What kind of Online Safety Commissioner will the Government actually appoint? A powerful watchdog? A lame duck? Something in between?
Communications Minister Richard Bruton talks about an office with the power to fine Facebook, Twitter or YouTube, or even spark a criminal prosecution.
But to be effective a new commissioner has to do a few things.
The first is understand the technology. Too many senior figures in Ireland have digital literacy problems. The recent Momo hoax was a prime example of this. A good deal of energy (and, in some cases, credibility) was wasted chasing after a ghost. A safety commissioner needs to know a non-threat just as much as a genuine one – and to be able to step in to reassure an anxious public.
They also need to be pragmatic, even while talking tough. One of the biggest image problems the Irish Data Protection Commissioner’s office had in its early years was an impression it was too close to the big tech firms. One reason for this was that the office made itself available for ‘consultations’ with the Facebooks of this world. But while German privacy advocates sneered at us, this may have led to bad products being canned or changed before they were released, saving millions of people from a bad outcome.
As recently as last week, the current Data Protection Commissioner, Helen Dixon, reiterated this. Potentially harmful or unlawful services are ditched, she told me in an interview, because of consultative meetings with her office. (She mentioned one in particular that had been sent back to the drawing board following a meeting last month.)
A safety commissioner has to prioritise a better end result for kids, even if it means getting under the hood with big online firms. It is ultimately more effective than public relations optics or applause from Sunday radio show panels.
That said, one thing the new safety commissioner should not worry about is offending the tech firms. There is a trope that officials have to be nice to Facebook or Google for fear of offending their investment plans here. In my experience reporting on the sector over two decades, this is largely illusory. No big tech firm will make a decision to pull 5,000 or 10,000 people out of a country’s headquarters because a safety commissioner talks tough. They will especially not do this if they believe that modifying a product, service or online process will prevent further problems in other European countries. That’s not the way these big companies think. Especially on non-tax issues.
That said, there are going to be quite a few frustrating limitations.
Domain is one. The new office will have a direct line into Google (YouTube), Facebook and Twitter. They’re all headquartered in Dublin. But many popular platforms aren’t. Snapchat is the prime example – it remains the most-used social network by teens and kids with around a million accounts here.
The safety commissioner also surely needs to have a strategy to deal with smaller – but growing – platforms such as TikTok. (If you haven’t heard of this but have kids, look it up.)
Then there are some platforms with controversial histories, such as Ask.fm, which was at the centre of a storm over bullying and suicides a few years back.
Will a commissioner simply shrug his or her shoulders and say it’s not in their geographical domain?
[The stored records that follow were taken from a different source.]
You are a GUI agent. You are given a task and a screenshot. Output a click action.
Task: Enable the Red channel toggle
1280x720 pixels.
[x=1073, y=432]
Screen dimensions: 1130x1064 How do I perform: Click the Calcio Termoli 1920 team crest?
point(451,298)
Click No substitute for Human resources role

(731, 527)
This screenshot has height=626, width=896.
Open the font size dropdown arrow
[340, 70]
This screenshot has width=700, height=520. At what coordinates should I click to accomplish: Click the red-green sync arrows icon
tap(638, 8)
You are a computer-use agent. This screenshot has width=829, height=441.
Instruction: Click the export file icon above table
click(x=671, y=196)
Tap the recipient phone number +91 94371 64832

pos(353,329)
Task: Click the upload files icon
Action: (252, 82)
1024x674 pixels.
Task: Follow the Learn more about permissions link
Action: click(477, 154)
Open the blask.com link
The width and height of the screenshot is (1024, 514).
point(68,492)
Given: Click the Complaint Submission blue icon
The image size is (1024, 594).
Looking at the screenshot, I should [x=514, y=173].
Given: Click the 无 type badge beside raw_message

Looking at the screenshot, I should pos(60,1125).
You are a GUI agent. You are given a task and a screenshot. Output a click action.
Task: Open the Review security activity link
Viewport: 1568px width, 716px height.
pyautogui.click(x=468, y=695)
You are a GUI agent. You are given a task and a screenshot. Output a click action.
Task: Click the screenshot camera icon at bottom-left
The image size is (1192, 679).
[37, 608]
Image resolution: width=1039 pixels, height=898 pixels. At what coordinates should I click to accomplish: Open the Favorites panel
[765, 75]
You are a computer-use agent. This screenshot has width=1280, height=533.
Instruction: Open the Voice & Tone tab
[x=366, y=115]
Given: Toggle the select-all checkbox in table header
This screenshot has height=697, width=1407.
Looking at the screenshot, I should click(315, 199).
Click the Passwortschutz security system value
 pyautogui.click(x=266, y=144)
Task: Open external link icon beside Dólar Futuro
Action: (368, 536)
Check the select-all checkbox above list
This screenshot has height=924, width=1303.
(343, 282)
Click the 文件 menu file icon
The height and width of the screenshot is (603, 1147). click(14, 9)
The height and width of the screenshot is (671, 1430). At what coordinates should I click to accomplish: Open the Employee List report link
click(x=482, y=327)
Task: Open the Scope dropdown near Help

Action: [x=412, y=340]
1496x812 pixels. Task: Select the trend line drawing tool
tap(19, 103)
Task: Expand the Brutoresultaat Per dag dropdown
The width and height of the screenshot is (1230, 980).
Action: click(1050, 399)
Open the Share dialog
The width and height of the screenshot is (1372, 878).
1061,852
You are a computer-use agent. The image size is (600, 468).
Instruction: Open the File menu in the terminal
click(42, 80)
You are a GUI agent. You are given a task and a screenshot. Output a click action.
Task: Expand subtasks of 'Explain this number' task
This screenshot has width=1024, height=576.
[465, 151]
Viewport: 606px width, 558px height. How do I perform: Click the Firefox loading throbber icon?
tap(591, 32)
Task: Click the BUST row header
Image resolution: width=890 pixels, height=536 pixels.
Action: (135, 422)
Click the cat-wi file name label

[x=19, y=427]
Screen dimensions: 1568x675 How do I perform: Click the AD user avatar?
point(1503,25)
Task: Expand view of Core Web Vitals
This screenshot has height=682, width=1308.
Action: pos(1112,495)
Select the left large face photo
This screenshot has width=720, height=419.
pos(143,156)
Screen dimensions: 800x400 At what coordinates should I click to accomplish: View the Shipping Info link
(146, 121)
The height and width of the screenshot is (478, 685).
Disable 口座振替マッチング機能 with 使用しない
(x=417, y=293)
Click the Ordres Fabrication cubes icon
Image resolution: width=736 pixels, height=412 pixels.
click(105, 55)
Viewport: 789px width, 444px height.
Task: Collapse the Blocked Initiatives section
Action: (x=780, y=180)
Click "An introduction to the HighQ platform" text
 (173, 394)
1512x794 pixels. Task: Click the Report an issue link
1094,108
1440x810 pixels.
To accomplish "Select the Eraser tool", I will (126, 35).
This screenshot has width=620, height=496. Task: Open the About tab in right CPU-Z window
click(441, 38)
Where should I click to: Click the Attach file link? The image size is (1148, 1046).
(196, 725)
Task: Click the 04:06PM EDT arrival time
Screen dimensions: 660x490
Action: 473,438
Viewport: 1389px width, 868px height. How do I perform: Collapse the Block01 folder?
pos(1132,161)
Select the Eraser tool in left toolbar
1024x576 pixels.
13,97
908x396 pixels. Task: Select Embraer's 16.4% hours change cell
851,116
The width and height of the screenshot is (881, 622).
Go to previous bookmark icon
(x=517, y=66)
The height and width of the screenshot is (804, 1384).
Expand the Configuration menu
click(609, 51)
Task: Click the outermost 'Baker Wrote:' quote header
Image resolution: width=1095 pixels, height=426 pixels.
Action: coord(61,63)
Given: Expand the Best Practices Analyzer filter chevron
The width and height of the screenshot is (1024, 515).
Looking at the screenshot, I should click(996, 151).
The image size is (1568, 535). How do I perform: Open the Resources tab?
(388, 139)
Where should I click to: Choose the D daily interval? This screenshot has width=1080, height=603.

Australia’s eSafety Commissioner, repeatedly referenced by Bruton last week as a potential comparison to Ireland’s proposed body, says clearly that it is often geographically limited. For example, in the instance of intimate or compromising images posted as revenge or an act of harassment, the Australian body says it can only help in cases where both victim and aggressor are resident in the country and the image is hosted there, too. Ireland’s online safety commissioner needs to have a strategy to deal with that.
So who fits the bill?
Someone like Johnny Ryan of the privacy web browser company Brave might do a good job. One of Ireland’s undisputed internet experts, he recently showed a lot of effectiveness in challenging Google and the Interactive Advertising Bureau on the topic of targeting vulnerable individuals with ads.
Some working in the field of internet safety, such as Simon Grehan, might also be a natural candidate. As would those who currently lead childrens’ safety organisations, such as Childrens’ Rights Alliance boss Tanya Ward or Cybersafe Ireland’s Alex Cooney.
A really innovative choice might be Dylan Collins, one of Ireland’s most experienced and knowledgeable tech founders who is currently growing his successful ‘kidtech’ firm SuperAwesome. Unfortunately, because that company appears to be doing well building products which protect children from being targeted by online ads, he would be very unlikely to consider the post.
(None of these people are friends of mine, by the way – I mention them solely based on professional interaction and reputation.)
To be fair to the Government, the time is right to do this.
Facebook knows which way the wind is blowing, if last week’s ‘privacy first’ memo from Mark Zuckerberg is anything to go by. YouTube does too. Two weeks ago, it announced it will soon ban all comments on all videos which show young children. The subsidiary of Google said it was doing this because of “predatory” comments being left on the videos, which sometimes acted as a resource for paedophiles.
This is an unprecedented move – the biggest I can remember in covering social networks and online video platforms.
It shows that there’s an open door for a decent Online Safety Commissioner to effectively protect kids in a way which hasn’t been done before.